In every row below, replace "Instruction:" with "Goal:" and leave everything else unchanged.

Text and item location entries
· · ·

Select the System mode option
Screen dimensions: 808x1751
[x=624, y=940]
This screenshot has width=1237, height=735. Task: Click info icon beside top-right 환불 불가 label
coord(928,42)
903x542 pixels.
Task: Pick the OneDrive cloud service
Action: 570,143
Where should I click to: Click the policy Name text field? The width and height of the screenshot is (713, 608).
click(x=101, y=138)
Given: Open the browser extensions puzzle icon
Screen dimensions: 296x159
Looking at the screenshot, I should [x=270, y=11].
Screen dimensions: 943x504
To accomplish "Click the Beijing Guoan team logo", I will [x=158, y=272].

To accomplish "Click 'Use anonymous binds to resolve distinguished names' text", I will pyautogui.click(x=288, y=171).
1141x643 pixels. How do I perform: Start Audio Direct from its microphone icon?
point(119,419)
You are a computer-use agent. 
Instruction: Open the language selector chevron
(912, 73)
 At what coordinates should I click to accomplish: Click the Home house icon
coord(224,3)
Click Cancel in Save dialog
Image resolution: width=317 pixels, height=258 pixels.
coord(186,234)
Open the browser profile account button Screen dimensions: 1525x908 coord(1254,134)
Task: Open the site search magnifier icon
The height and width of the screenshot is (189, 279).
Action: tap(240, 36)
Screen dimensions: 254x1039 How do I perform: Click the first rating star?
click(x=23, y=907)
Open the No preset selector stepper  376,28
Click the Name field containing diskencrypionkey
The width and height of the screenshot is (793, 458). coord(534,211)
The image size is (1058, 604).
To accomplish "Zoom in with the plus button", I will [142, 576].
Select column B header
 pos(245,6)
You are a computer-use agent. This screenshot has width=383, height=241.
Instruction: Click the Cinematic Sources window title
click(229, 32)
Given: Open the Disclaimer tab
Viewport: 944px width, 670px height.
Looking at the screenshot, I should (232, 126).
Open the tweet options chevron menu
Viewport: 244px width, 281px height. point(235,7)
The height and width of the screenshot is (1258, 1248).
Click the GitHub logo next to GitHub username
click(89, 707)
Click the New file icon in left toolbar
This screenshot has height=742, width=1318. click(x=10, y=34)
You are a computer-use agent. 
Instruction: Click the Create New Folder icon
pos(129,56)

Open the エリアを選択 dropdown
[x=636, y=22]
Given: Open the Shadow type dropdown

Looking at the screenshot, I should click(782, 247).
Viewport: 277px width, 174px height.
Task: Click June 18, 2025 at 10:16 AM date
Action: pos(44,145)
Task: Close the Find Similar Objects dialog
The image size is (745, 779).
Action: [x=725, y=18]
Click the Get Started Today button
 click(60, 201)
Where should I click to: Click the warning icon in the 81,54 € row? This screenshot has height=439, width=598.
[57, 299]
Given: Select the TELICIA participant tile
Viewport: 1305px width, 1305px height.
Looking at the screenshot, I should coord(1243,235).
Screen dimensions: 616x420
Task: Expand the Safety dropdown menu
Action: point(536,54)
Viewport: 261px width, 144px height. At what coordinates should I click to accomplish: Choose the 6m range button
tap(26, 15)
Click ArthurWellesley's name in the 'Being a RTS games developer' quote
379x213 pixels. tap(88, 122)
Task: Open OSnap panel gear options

· · ·

Final result
Select the System mode option
Screen dimensions: 808x1751
[x=624, y=940]
This screenshot has width=1237, height=735. Task: Click info icon beside top-right 환불 불가 label
coord(928,42)
903x542 pixels.
Task: Pick the OneDrive cloud service
Action: 570,143
Where should I click to: Click the policy Name text field? The width and height of the screenshot is (713, 608).
click(x=101, y=138)
Given: Open the browser extensions puzzle icon
Screen dimensions: 296x159
Looking at the screenshot, I should [x=270, y=11].
Screen dimensions: 943x504
To accomplish "Click the Beijing Guoan team logo", I will [x=158, y=272].

To accomplish "Click 'Use anonymous binds to resolve distinguished names' text", I will pyautogui.click(x=288, y=171).
1141x643 pixels. How do I perform: Start Audio Direct from its microphone icon?
point(119,419)
You are a computer-use agent. 
Goal: Open the language selector chevron
(912, 73)
 At what coordinates should I click to accomplish: Click the Home house icon
coord(224,3)
Click Cancel in Save dialog
Image resolution: width=317 pixels, height=258 pixels.
coord(186,234)
Open the browser profile account button Screen dimensions: 1525x908 coord(1254,134)
Task: Open the site search magnifier icon
The height and width of the screenshot is (189, 279).
Action: tap(240, 36)
Screen dimensions: 254x1039 How do I perform: Click the first rating star?
click(x=23, y=907)
Open the No preset selector stepper  376,28
Click the Name field containing diskencrypionkey
The width and height of the screenshot is (793, 458). coord(534,211)
The image size is (1058, 604).
To accomplish "Zoom in with the plus button", I will [142, 576].
Select column B header
 pos(245,6)
You are a computer-use agent. This screenshot has width=383, height=241.
Goal: Click the Cinematic Sources window title
click(229, 32)
Given: Open the Disclaimer tab
Viewport: 944px width, 670px height.
Looking at the screenshot, I should (232, 126).
Open the tweet options chevron menu
Viewport: 244px width, 281px height. point(235,7)
The height and width of the screenshot is (1258, 1248).
Click the GitHub logo next to GitHub username
click(89, 707)
Click the New file icon in left toolbar
This screenshot has height=742, width=1318. click(x=10, y=34)
You are a computer-use agent. 
Goal: Click the Create New Folder icon
pos(129,56)

Open the エリアを選択 dropdown
[x=636, y=22]
Given: Open the Shadow type dropdown

Looking at the screenshot, I should click(782, 247).
Viewport: 277px width, 174px height.
Task: Click June 18, 2025 at 10:16 AM date
Action: pos(44,145)
Task: Close the Find Similar Objects dialog
The image size is (745, 779).
Action: [x=725, y=18]
Click the Get Started Today button
 click(60, 201)
Where should I click to: Click the warning icon in the 81,54 € row? This screenshot has height=439, width=598.
[57, 299]
Given: Select the TELICIA participant tile
Viewport: 1305px width, 1305px height.
Looking at the screenshot, I should coord(1243,235).
Screen dimensions: 616x420
Task: Expand the Safety dropdown menu
Action: point(536,54)
Viewport: 261px width, 144px height. At what coordinates should I click to accomplish: Choose the 6m range button
tap(26, 15)
Click ArthurWellesley's name in the 'Being a RTS games developer' quote
379x213 pixels. tap(88, 122)
Task: Open OSnap panel gear options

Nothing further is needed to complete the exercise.